Pile e Accumulatori: vai libera del governo ai veti su Cadmio e Mercurio

il 12 Ottobre 2015 il Consiglio dei ministri ha approvato, in esame preliminare, il decreto legislativo di attuazione della direttiva 2013/56/UE che modifica la direttiva 2006/66/CE sulle pile, gli accumulatori e i relativi rifiuti di questi prodotti.

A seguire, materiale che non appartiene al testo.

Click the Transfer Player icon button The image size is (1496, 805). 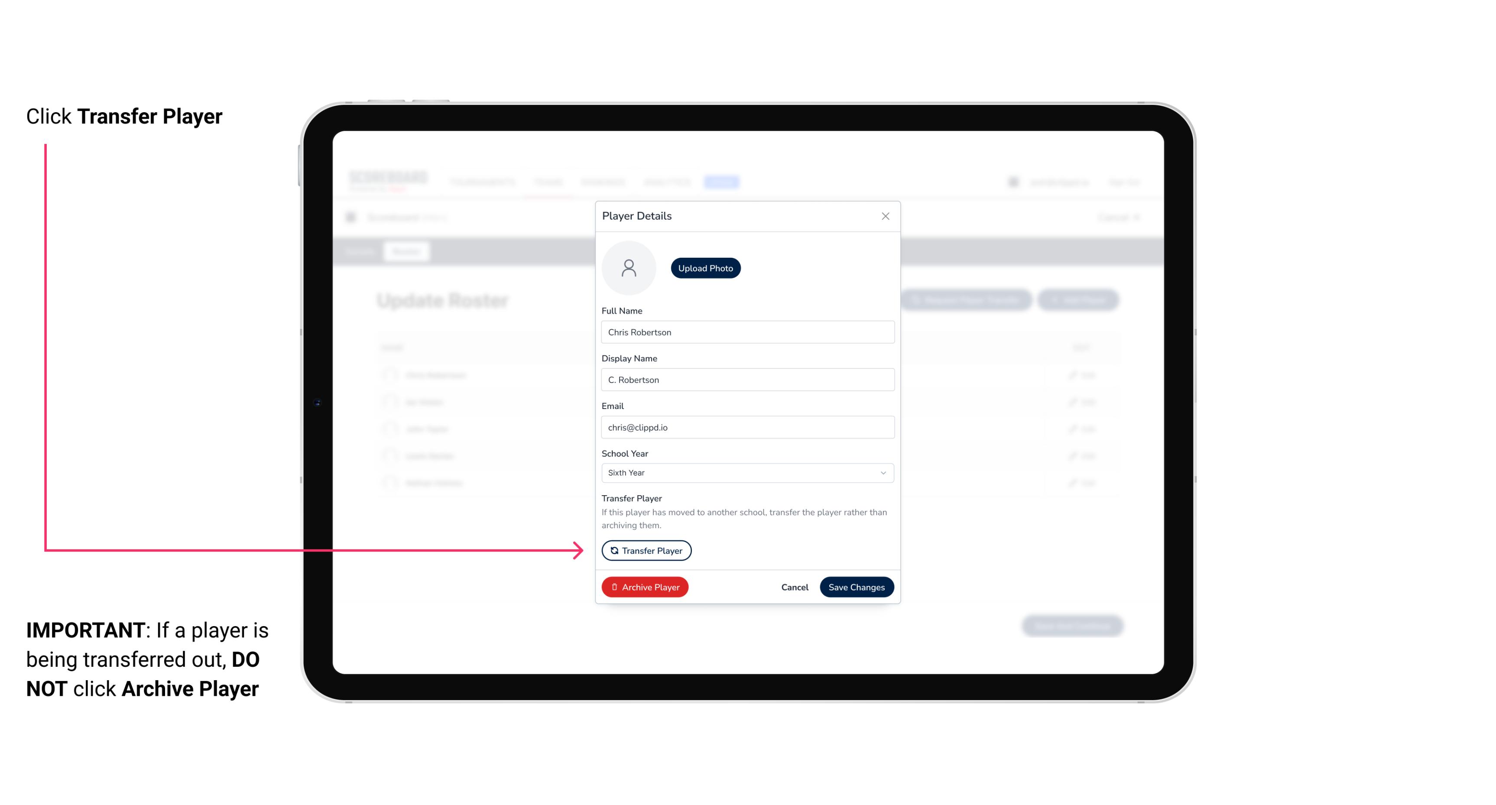tap(646, 550)
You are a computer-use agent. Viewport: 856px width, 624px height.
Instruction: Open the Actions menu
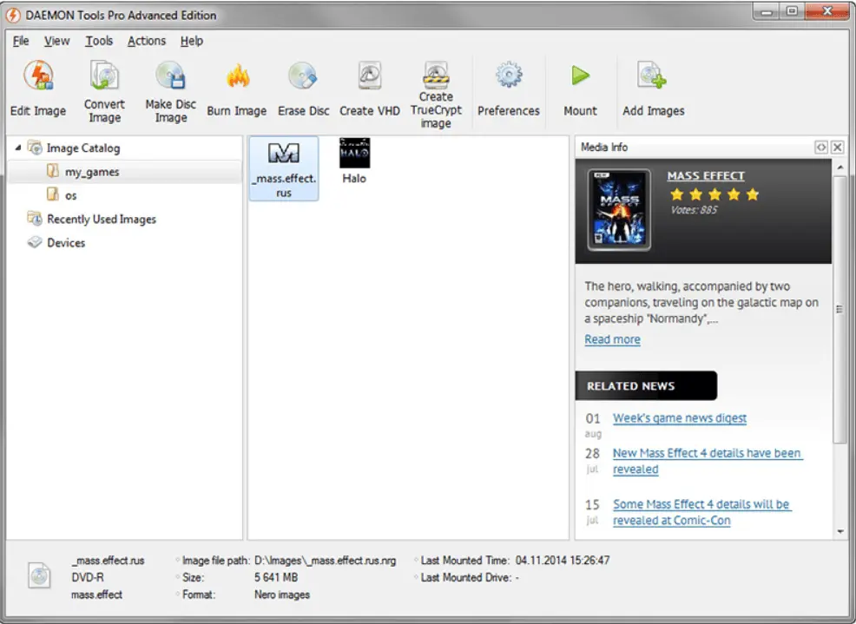[x=146, y=41]
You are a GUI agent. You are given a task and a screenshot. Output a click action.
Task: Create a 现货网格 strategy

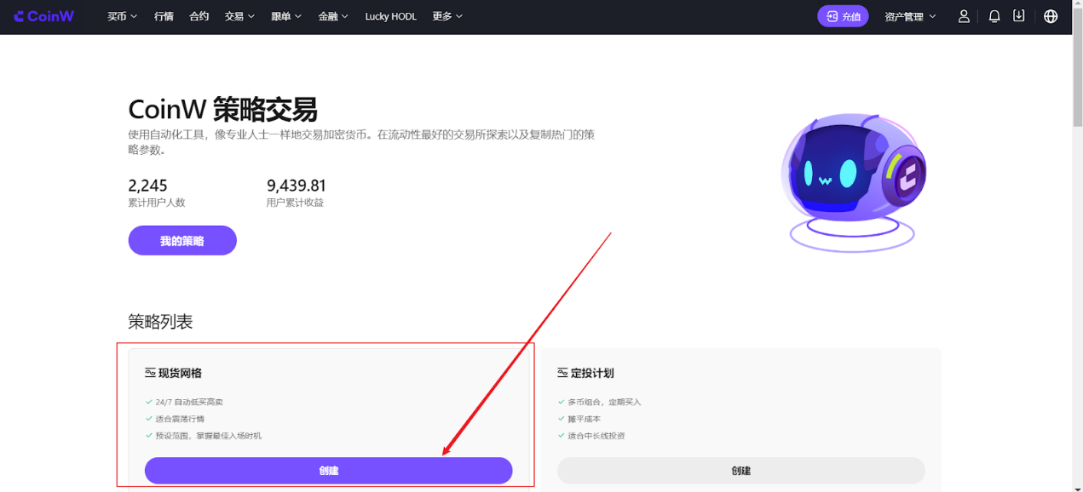tap(328, 471)
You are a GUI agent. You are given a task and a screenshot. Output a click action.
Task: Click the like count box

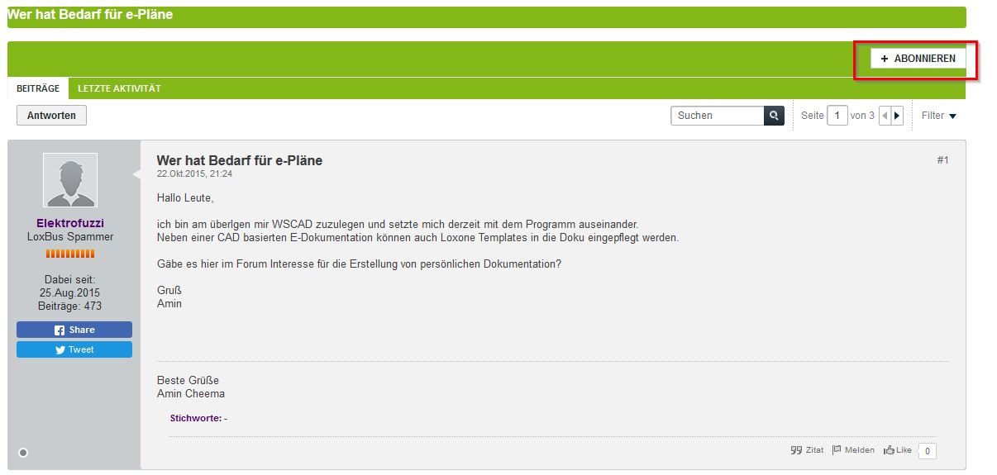[x=928, y=451]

Questo provvedimento consente di risolvere positivamente la procedura d’infrazione per il mancato recepimento della direttiva europea 56 del 2013:

  • adegua le deroghe italiane a quelle europee rispetto ai divieti di immissione sul mercato di batterie portatili e accumulatori contenenti cadmio destinati ad essere utilizzati negli utensili elettrici senza fili, cosi come delle pile a bottone con un basso tenore di mercurio;
  • definisce un adeguato regime transitorio per lo smaltimento delle scorte esistenti e per consentire un adeguamento alle tecnologie sostitutive e ai nuovi parametri;
  • introduce una disposizione per riassegnare ad un apposito capitolo del Ministero dell’ambiente e i proventi delle tariffe per il funzionamento del Registro nazionale pile ed accumulatori, del Comitato di vigilanza e controllo per la gestione dei RAEE e dei rifiuti di pile ed accumulatori, per garantire un monitoraggio più adeguato e un controllo più incisivo sull’applicazione della normativa.